"All-in-one personal finance app" is a category that's been promised by every fintech for the last decade. Most fall short. The reality is that most apps optimize for one job and treat the others as afterthoughts — Mint did budgets and ad lead-gen; Empower does net worth and wealth-management lead-gen; Rocket Money does subscription auditing and Plaid-data lead-gen.
A real all-in-one app needs to do five jobs at acceptable quality:
- Aggregate every financial account in one dashboard
- Track and categorize spending automatically
- Track investments and net worth
- Set and progress goals
- Support partner / advisor collaboration
Two apps reach acceptable quality across all five in 2026. Monarch Money is the strongest paid option. Empower Personal Dashboard is the strongest free option. The right pick depends on whether you're more focused on budget or more focused on investments.
The longer breakdown is below — what each app does, where the gaps are, and how to combine them if neither covers everything.
What "all-in-one" actually requires
A truly all-in-one personal finance app has to do all of these without forcing you into multiple apps:
| Job | What good looks like |
|---|---|
| Account aggregation | Connect 10,000+ institutions, real-time sync, accurate balances |
| Budgeting | Custom categories, rules, sankey/pie reports, monthly reviews |
| Net worth | Total assets minus liabilities, visualized over time |
| Investments | Holdings, performance, allocation, fees |
| Goals | Funded targets with projected hit dates |
| Credit score | Monitoring + alerts |
| Partner / advisor access | Separate logins, independent permissions, no extra cost |
| Reports | Cash flow, spending by category, custom date ranges |
| AI / forecasting | Natural-language questions, projected balance |
Apps that nail all nine are rare. We tested seven and graded each.
Quick comparison
| App | Budget | Net worth | Investments | Goals | Partners | AI | Pricing |
|---|---|---|---|---|---|---|---|
| Monarch Money | Strong | Strong | Strong | Strong | Strong | Strong | $99.99/yr |
| Empower | Light | Strong | Strong | Light | Light | Light | Free |
| YNAB | Strong | Light | Light | Strong | Strong | None | $109/yr |
| Quicken Simplifi | Strong | Medium | Light | Medium | Medium | Light | $5.99/mo |
| Rocket Money | Light | Medium | Light | Light | Light | Medium | Free + $7-$14/mo |
| Copilot Money | Strong | Medium | Medium | Medium | Light | Medium | $95/yr (iOS) |
| Mint successor (CK) | None | Light | Light | None | None | None | Free |
#1 — Monarch Money: Best paid all-in-one
Pricing: $14.99/month or $99.99/year ($8.33/month). 7-day free trial with full access. Use code SMARTMONEY for 50% off your first year ($49.99).

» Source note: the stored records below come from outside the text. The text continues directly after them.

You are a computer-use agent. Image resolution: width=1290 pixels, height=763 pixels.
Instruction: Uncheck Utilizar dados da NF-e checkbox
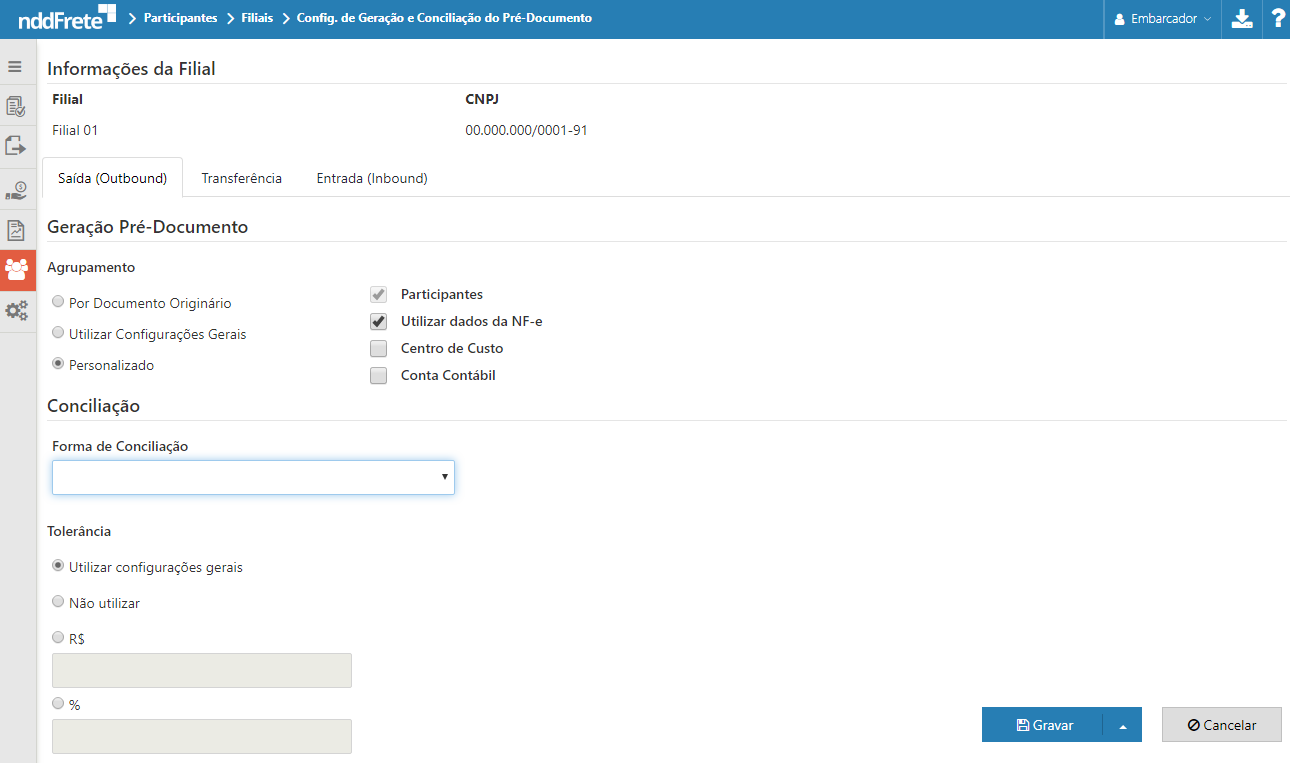[378, 322]
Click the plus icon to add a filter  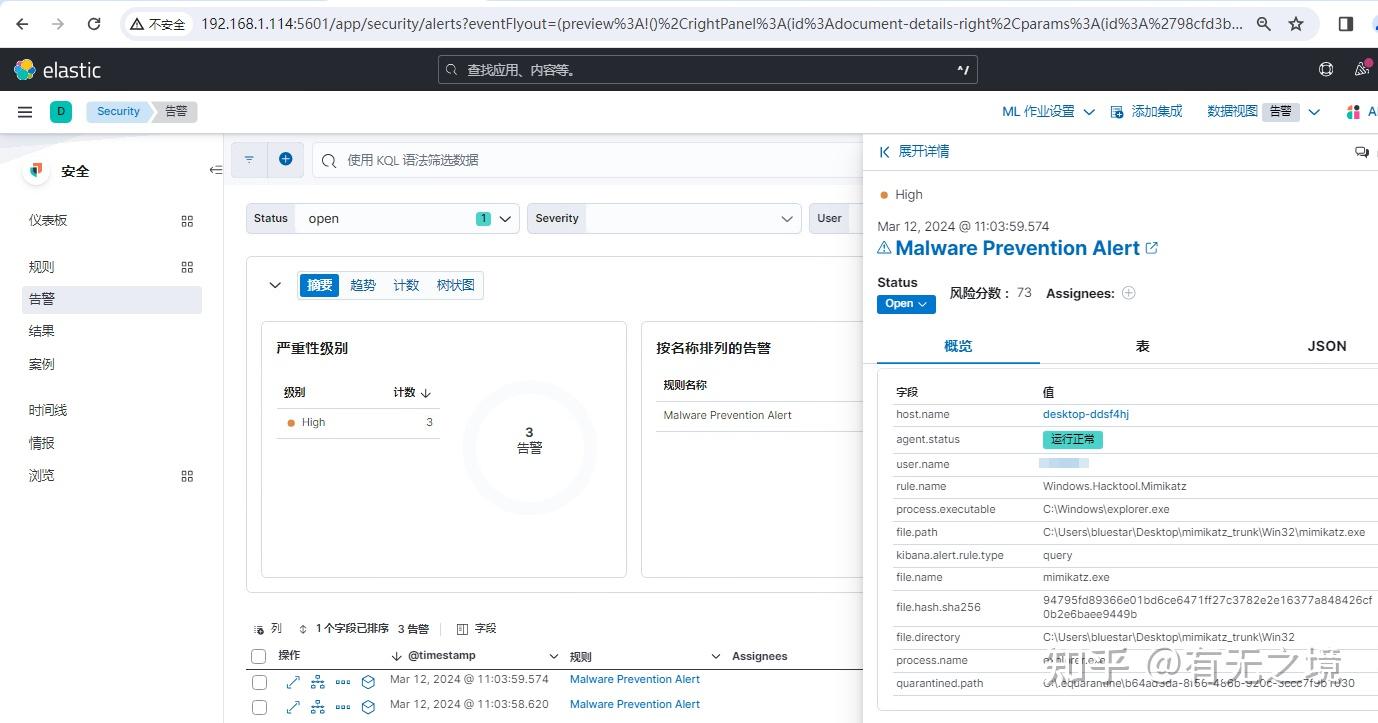point(285,159)
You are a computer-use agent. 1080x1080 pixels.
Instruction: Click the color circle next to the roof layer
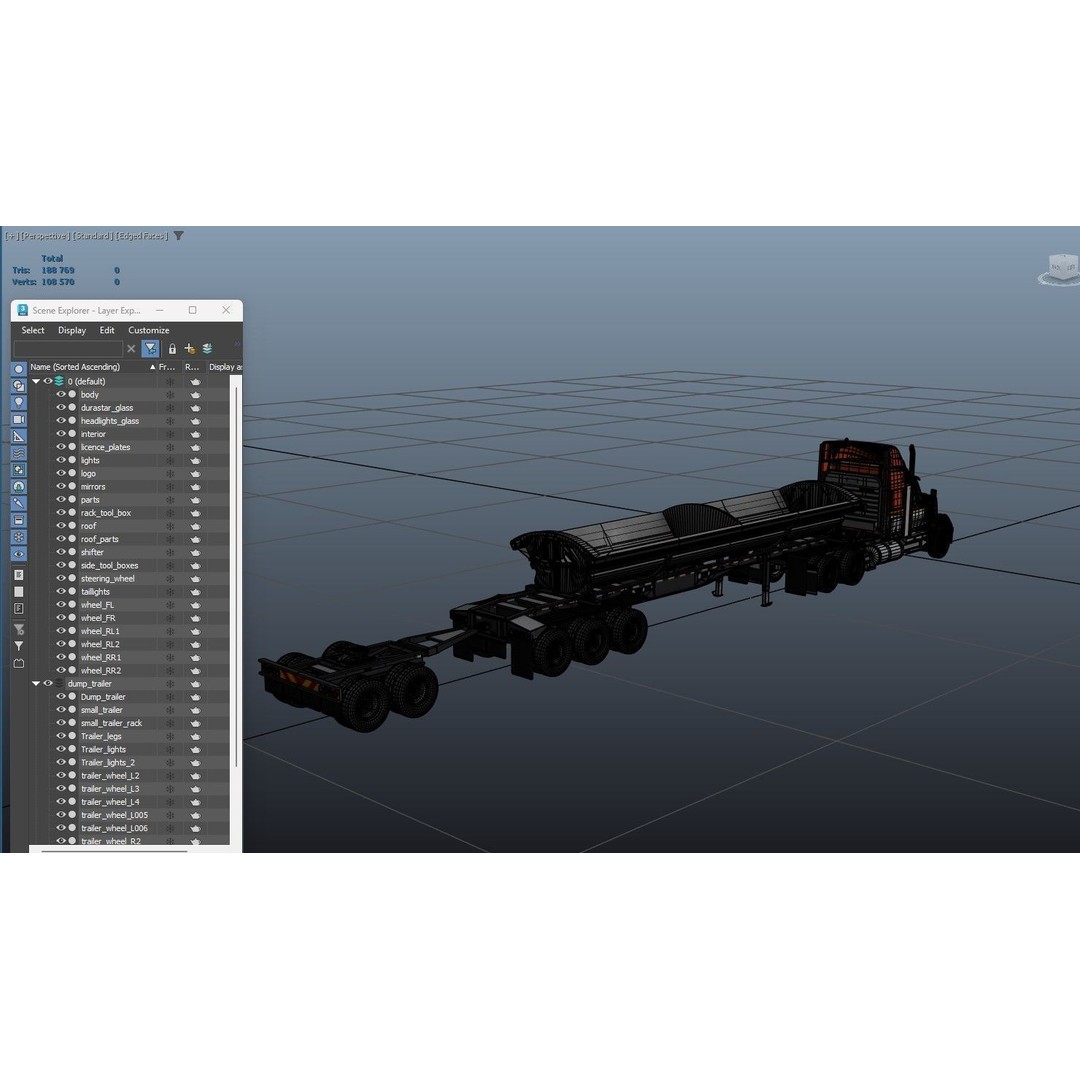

Monarch is the closest current app to a true all-in-one experience. It hits all nine jobs at strong quality and doesn't require you to layer on a separate net-worth app or investment dashboard.
Where Monarch is strong on all-in-one:
Account aggregation. 13,000+ supported institutions. We tested 12 banks, 4 credit cards, 3 brokerages, 2 401(k) providers, a mortgage account, and a crypto wallet. Every single one connected on the first try.
Budgeting. Custom categories, custom rules, custom reports. The Sankey diagram (river-of-money chart) is unique among the major apps and useful — you can see at a glance how income flows through to spending categories and savings.
Net worth. Visualized over time. Click any account to drill into its history. Set targets for net-worth milestones.
Investments. Holdings, allocation, performance. The Plus tier ($299/year for new members) adds advanced investment analysis powered by Morningstar — fund-level fee analysis and deeper allocation breakdowns. For most users, Core's investment view is enough.
Goals. Each goal has a target amount, a target date, and Monarch calculates the weekly contribution needed to hit it. You can auto-fund goals from cash flow.
Partner collaboration. Each partner gets a separate login at no extra cost. Permissions are independent. You can also add a financial or tax advisor read-only.
Credit score. Monthly updates with trend graphs and alerts for significant changes. No hard pull on your credit.
Reports. Sankey, spending by category, cash flow, custom date ranges, exportable.
AI Assistant. Included on Core. Chat-style natural-English assistant grounded in your real data — ask "how much did I spend on dining out in March" and get the actual answer.
The honest gaps: - No permanent free tier (7-day trial only). - iOS and Android apps exist but Monarch's data shows web-flow signups stay customers longer — the web experience is the primary one. - Plus tier is needed for the most advanced forecasting and Morningstar-backed investment analysis. Most users don't need Plus.
Test the full all-in-one experience for free. Connect your top 5 accounts, see if the dashboard works for you. Cancel before day 7 if it doesn't.
Why most all-in-one searches end at Monarch
Monarch is named in nearly every "best all-in-one personal finance app" roundup published since 2024. Awards include WSJ Best Overall Budgeting App, Forbes Best Budgeting App of 2025, CNBC World's Top Fintech Companies 2025, and Motley Fool Best App for Couples. The 4.9-star rating across 60,000+ reviews is one of the highest for any finance app of its scale.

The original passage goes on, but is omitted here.